# HIU, family income, and household characteristics

Dear IPUMS staff,

I’m sorry this may be a long question. I’m looking at the health insurance unit “HIU”, which seperates people live in the same house to smaller families based on the family relationship. HIU is usually used as a more accurate way to define “family size” and thus the eligibility of government subsidised insurance program. So I’m looking at the distribution of some household characteristics by family income, and I find there are some weired outliers for a specific income group and I’m curious why is that?

I’m using ACS 14-16 data. Here is the Stata code I used to check the distribution, which I think you can run it directly:

// I first define the poverty level for each family based on the family size //

gen FPL = hiufpgbase if hiunpers == 1

replace FPL = hiufpgbase + hiufpginc * (hiunpers - 1) if hiunpers != 1

// calcuate family income by summing up all individual’s income //

replace inctot = . if inctot == 9999999

bysort year hiuid: egen HIU_inc = total(inctot), missing

drop if HIU_inc < 0

// calculate the family income relative to FPL //

gen ratio = HIU_inc / FPL ** so ratio = 1 means family income is at 100% FPL **

// Limit the sample to people age 27-64 & family income below 200% FPL //

keep if age <= 64 & age >= 27

keep if ratio < 2

/* draw the graph to see the distribution, I use command “cmogram”, which group the people to equal size income bins and plot the average outcome of each bin. I checked some household characterstics such as age, sex, employment status */

gen male = (sex == 1)

gen employed = (empstat == 1)

cmogram age ratio, cut (1) histopts(bin(40)) scatter line(1) qfitci

cmogram male ratio, cut (1) histopts(bin(40)) scatter line(1) qfitci

cmogram employed ratio, cut (1) histopts(bin(40)) scatter line(1) qfitci

It seems that there is something wrong for people with family income around 70%-75% FPL. The age is much older, and percentage of being employed is much smaller. but being male looks fine. I also check many other outcomes, for example, marriage status, have college degree, etc, and find similar phenomenon. Do you have any idea what happen to this group of people?
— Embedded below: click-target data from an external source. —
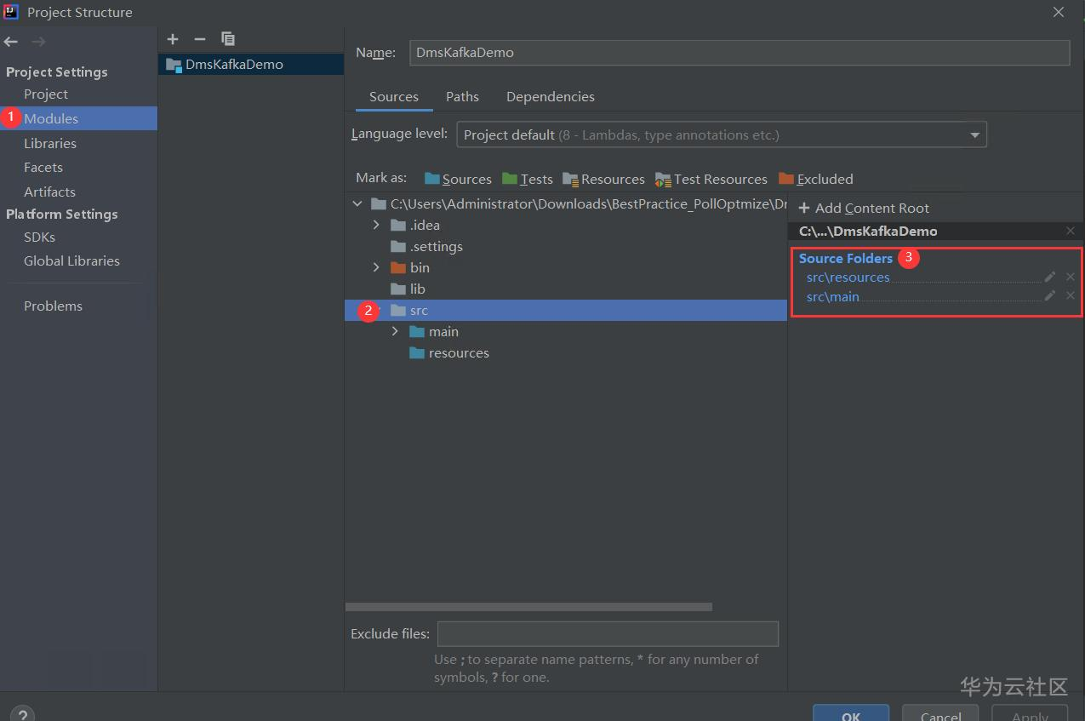Click the add module plus icon
Image resolution: width=1085 pixels, height=721 pixels.
[173, 39]
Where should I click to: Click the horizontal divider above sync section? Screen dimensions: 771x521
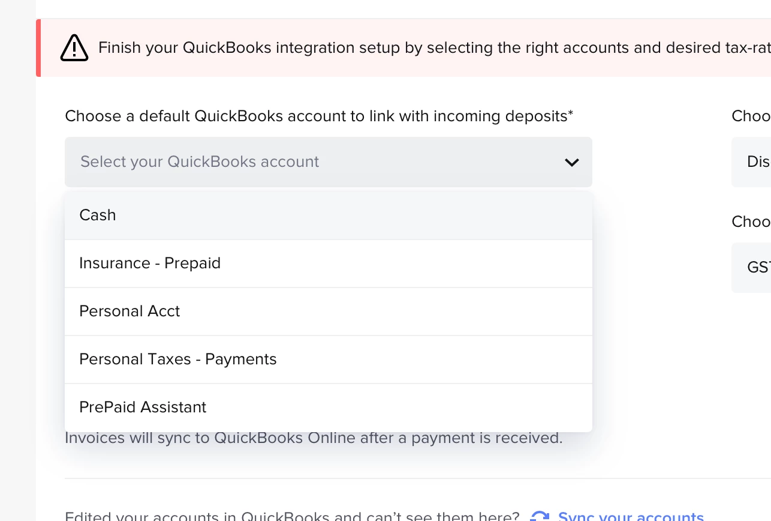tap(418, 478)
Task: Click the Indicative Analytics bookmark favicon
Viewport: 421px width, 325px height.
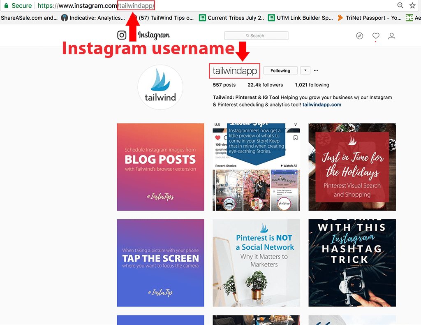Action: pos(65,18)
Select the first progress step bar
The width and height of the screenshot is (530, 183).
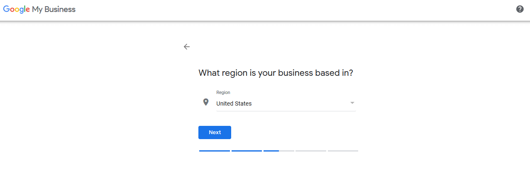tap(215, 151)
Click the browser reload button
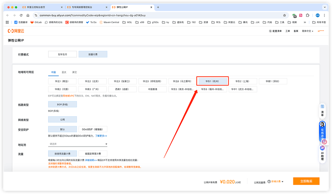The width and height of the screenshot is (332, 194). click(x=20, y=15)
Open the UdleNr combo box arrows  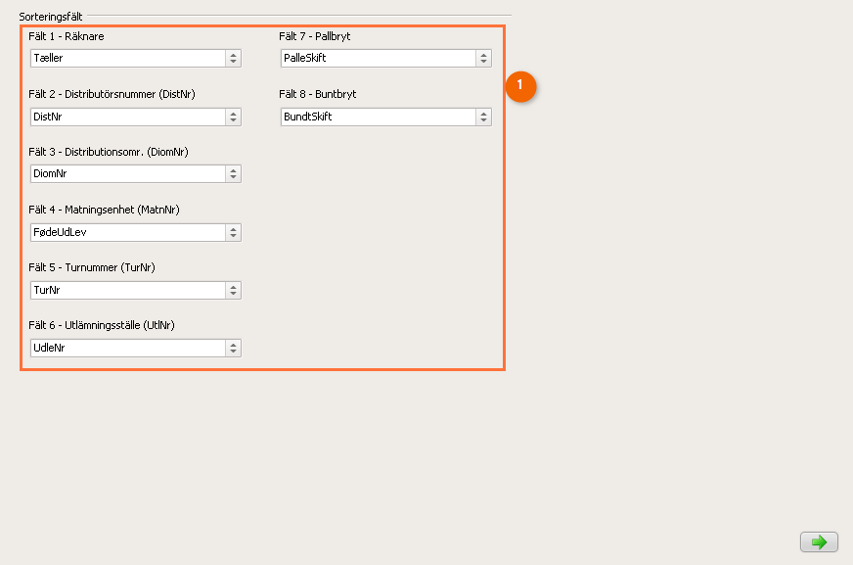pos(234,348)
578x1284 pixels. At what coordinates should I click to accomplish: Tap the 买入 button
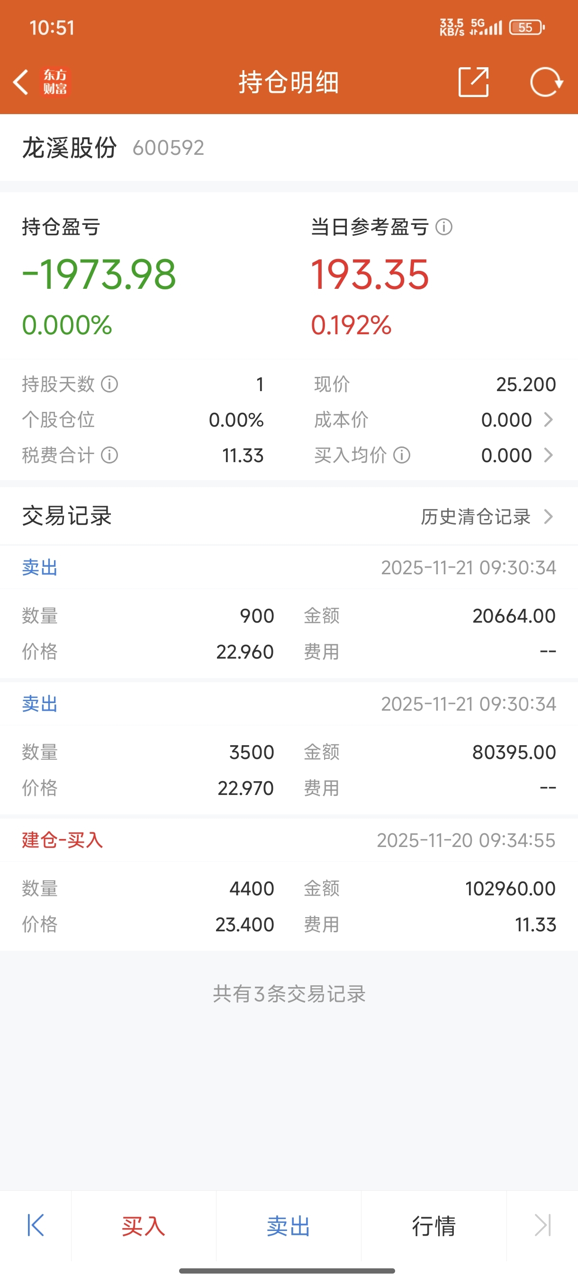(144, 1226)
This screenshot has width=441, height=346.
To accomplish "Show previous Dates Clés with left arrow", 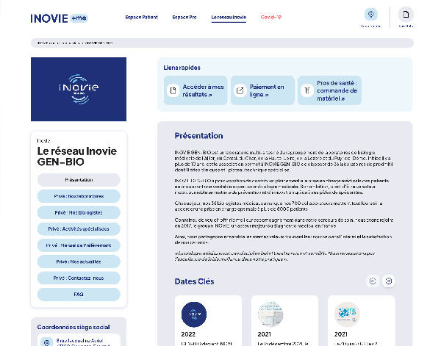I will [372, 281].
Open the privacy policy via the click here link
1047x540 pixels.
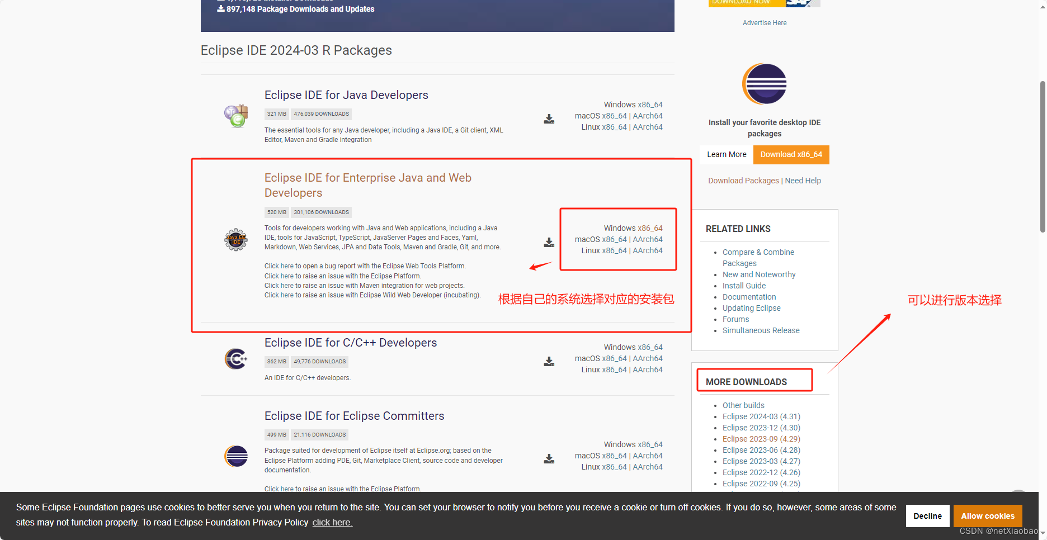coord(332,522)
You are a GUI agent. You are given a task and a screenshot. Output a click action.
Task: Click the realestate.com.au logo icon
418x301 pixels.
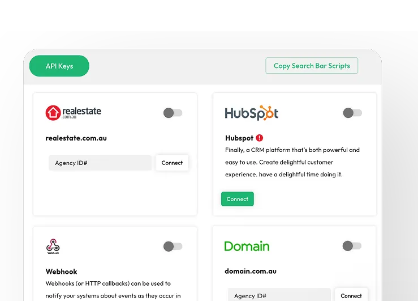pyautogui.click(x=53, y=113)

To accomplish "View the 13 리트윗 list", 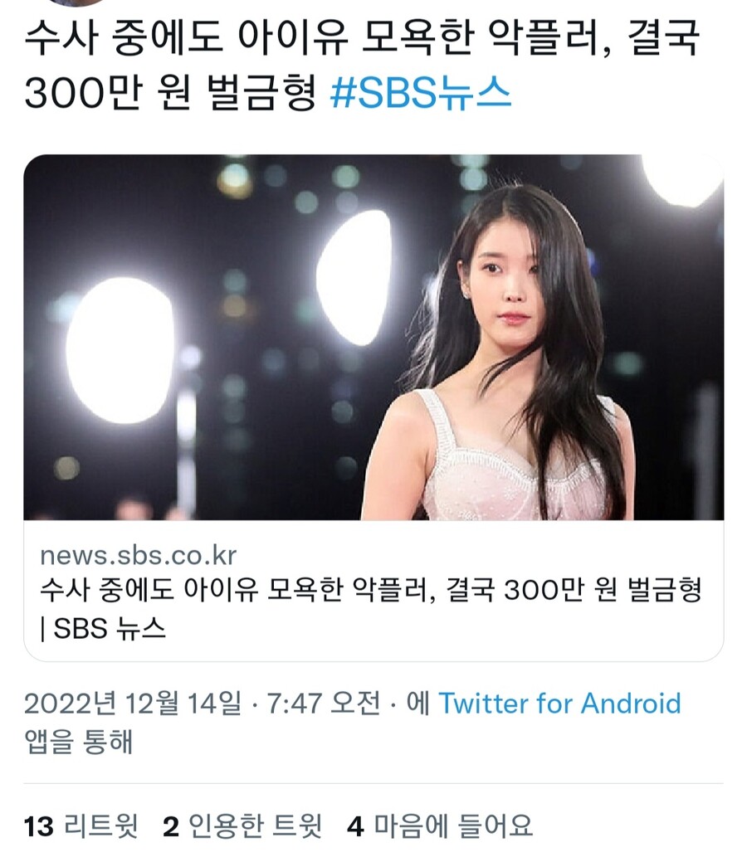I will tap(81, 825).
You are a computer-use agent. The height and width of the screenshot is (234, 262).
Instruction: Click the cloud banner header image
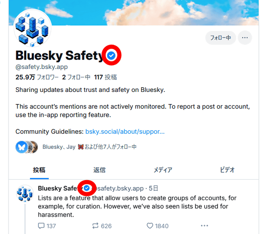pos(134,13)
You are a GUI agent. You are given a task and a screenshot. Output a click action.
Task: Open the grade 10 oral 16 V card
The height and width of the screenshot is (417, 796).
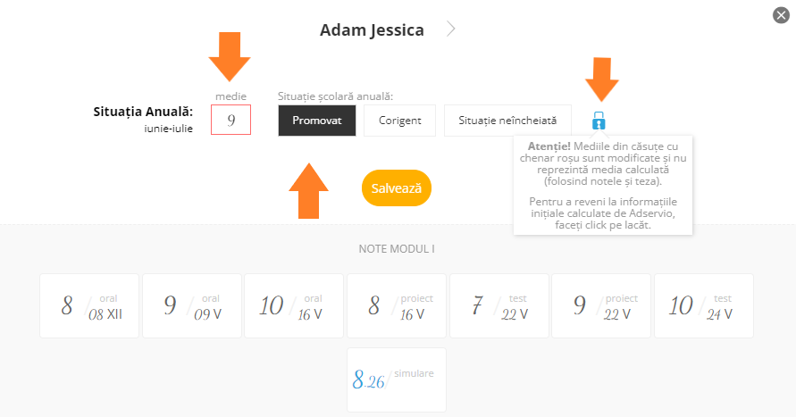(x=294, y=306)
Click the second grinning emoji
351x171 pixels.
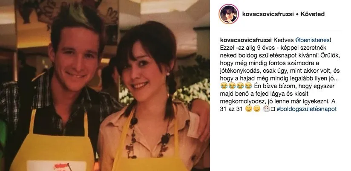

Since the sample size is very big, I don’t think there should be these outliers.

Thanks a lot!

What you have observed does appear to be odd. After digging into the data you are using a bit more, it looks like this clustering around 70-75% could be related to Social Security Disability Income (SSDI). Under SSDI, you must earn less than a certain amount per month. Since older people are much more likely to be disabled, it may be why you see this clustering of older individuals. Looking at the data, here are a few things that can be seen which might help to explain what you observe: HIUNPERS is, on average, smaller than for those outside of this 70-75% range, individuals with a disability were more likely to fall in this range than those without a disability, and the mean INCTOT of those in this range who received any social security income was slightly lower than those who did not receive any social security income.

I can’t say for certain what is happening here, but perhaps this information will provide some clues. You may wish to explore the data deeper using our available income and disability variables.